The judge noted that the Court of Appeal returned to this in 2024 in Limbu & others v Dyson Technology [2024] EWCA 1564 and followed the approach in Vedanta. He quoted this key passage from Limbu:
“…if the court concludes that the foreign court is more appropriate by reference to connecting factors, applying the relevant burden of proof, the court will nevertheless retain jurisdiction if the claimant can show by cogent evidence that there is a real risk that it will not be able to obtain substantial justice in the appropriate foreign jurisdiction… This is often conveniently treated as a second stage in the analysis because it usually calls for an assessment of different evidence, but it does not involve a different question… [and it] is juridically a single holistic exercise in seeking to identify where the case can most suitably be tried in the interests of the parties and for the ends of justice."
Having received conflicting evidence about the viability of securing funding and representation in Brazil for what are modest value but legally complex claims, he considered “it clear that there is a real risk that representation will not be found.” Additionally, the evidence was that the claims in England would be pursued on a ‘no win, no fee’ conditional fee agreement by Leigh Day, who believed that if successful they would recover damages and sufficient costs.
The judge therefore concluded that the claim should proceed in England & Wales and rejected the defendant’s attempt to dispute jurisdiction.
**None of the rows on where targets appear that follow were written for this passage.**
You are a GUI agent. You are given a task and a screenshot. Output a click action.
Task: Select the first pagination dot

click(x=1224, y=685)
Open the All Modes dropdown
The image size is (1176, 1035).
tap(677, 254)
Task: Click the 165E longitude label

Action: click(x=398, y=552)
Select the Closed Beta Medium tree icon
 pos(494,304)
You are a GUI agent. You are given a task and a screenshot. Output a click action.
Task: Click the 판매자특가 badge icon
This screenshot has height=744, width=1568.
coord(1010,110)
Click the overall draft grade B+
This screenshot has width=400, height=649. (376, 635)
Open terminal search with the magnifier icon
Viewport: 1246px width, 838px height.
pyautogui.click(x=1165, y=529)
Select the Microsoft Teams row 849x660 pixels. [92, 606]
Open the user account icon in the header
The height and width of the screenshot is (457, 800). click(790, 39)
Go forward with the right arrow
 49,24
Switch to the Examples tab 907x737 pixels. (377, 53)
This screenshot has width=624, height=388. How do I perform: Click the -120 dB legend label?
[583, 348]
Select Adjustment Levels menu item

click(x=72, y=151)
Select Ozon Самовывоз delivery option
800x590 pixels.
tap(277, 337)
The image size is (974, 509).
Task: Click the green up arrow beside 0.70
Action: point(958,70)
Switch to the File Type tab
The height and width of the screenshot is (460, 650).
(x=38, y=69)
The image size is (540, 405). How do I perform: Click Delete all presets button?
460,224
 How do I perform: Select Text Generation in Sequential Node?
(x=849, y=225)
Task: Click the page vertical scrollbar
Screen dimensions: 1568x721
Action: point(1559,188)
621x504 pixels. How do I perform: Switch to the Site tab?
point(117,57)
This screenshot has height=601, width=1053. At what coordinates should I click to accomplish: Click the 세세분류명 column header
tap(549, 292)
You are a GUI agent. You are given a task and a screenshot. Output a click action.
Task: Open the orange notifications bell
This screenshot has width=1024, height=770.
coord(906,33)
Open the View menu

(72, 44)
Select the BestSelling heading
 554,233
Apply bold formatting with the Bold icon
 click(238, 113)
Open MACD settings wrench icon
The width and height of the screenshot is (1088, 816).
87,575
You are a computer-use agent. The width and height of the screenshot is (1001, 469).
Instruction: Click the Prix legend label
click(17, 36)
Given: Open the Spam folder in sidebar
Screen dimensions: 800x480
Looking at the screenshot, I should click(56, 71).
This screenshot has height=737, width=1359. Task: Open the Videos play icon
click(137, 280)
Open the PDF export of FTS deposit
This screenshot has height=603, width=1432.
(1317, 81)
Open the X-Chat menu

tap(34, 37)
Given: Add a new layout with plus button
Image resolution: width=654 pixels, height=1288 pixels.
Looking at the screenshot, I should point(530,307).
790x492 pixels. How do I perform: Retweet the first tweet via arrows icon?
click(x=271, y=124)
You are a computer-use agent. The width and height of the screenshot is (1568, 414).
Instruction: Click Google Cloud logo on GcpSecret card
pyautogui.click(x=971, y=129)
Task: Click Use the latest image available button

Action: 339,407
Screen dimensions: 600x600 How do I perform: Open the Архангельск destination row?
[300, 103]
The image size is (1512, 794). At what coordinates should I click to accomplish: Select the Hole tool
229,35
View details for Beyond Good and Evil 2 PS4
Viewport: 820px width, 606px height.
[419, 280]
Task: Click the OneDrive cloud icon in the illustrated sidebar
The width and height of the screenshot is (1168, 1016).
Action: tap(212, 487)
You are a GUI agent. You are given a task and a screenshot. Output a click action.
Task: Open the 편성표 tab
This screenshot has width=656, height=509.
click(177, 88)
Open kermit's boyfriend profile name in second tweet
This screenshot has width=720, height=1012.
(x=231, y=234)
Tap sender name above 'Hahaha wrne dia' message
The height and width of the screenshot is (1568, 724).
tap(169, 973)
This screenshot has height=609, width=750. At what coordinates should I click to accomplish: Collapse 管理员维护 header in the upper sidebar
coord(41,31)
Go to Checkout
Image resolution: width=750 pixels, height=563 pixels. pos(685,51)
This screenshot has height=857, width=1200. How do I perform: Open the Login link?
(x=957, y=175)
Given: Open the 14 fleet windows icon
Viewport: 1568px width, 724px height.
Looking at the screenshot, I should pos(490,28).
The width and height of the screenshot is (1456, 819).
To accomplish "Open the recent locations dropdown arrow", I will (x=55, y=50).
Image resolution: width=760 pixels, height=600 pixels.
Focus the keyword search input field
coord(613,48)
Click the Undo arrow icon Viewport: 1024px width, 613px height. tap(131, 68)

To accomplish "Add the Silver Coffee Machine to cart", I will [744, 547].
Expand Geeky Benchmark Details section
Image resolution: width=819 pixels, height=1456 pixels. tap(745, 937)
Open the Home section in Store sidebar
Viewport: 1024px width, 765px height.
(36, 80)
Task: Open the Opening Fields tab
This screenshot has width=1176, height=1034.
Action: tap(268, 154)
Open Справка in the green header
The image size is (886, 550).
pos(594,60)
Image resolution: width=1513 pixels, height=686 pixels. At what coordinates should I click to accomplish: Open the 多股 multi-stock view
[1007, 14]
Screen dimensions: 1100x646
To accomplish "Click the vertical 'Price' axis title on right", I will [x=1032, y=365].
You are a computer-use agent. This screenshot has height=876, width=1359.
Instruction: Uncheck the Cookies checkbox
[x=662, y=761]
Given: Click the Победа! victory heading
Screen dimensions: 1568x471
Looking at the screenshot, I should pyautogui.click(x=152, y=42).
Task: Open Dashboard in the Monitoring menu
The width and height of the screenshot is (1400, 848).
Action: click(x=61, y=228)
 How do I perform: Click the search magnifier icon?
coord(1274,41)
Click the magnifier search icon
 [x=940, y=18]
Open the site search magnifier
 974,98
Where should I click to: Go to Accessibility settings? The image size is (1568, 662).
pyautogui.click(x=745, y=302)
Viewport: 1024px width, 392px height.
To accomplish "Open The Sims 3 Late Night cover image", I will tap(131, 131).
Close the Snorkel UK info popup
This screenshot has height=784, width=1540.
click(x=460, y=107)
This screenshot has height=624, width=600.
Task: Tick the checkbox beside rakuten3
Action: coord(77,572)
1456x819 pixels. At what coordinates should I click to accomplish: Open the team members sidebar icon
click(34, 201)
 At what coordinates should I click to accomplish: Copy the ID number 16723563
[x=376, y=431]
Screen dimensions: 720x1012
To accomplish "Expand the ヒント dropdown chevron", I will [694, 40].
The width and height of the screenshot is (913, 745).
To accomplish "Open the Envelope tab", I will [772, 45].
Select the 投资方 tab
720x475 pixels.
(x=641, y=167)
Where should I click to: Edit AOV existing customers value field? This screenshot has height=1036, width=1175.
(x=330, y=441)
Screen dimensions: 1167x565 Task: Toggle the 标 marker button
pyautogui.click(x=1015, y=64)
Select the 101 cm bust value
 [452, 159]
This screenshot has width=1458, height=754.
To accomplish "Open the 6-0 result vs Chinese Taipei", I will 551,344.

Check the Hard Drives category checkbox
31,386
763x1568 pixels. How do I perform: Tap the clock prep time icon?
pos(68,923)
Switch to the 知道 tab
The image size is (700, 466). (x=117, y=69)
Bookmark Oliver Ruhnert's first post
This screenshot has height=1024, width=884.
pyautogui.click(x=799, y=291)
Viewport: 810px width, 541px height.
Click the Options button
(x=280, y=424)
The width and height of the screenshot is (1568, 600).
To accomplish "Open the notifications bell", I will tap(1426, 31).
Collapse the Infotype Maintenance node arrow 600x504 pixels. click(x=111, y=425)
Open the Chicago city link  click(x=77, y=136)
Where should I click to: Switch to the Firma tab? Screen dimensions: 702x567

The decision underlines the importance, when considering issues of forum conveniens, of looking beyond the ‘connecting factors’ and weighing the prospects of substantial justice being achievable in the alternative forum.
It is worth noting that Leigh Day, who acted in this case, has developed something of a speciality in bringing these sorts of group claims against UK-registered parent companies and has featured in most of the leading recent cases, including in Vendanta and Limbu mentioned above.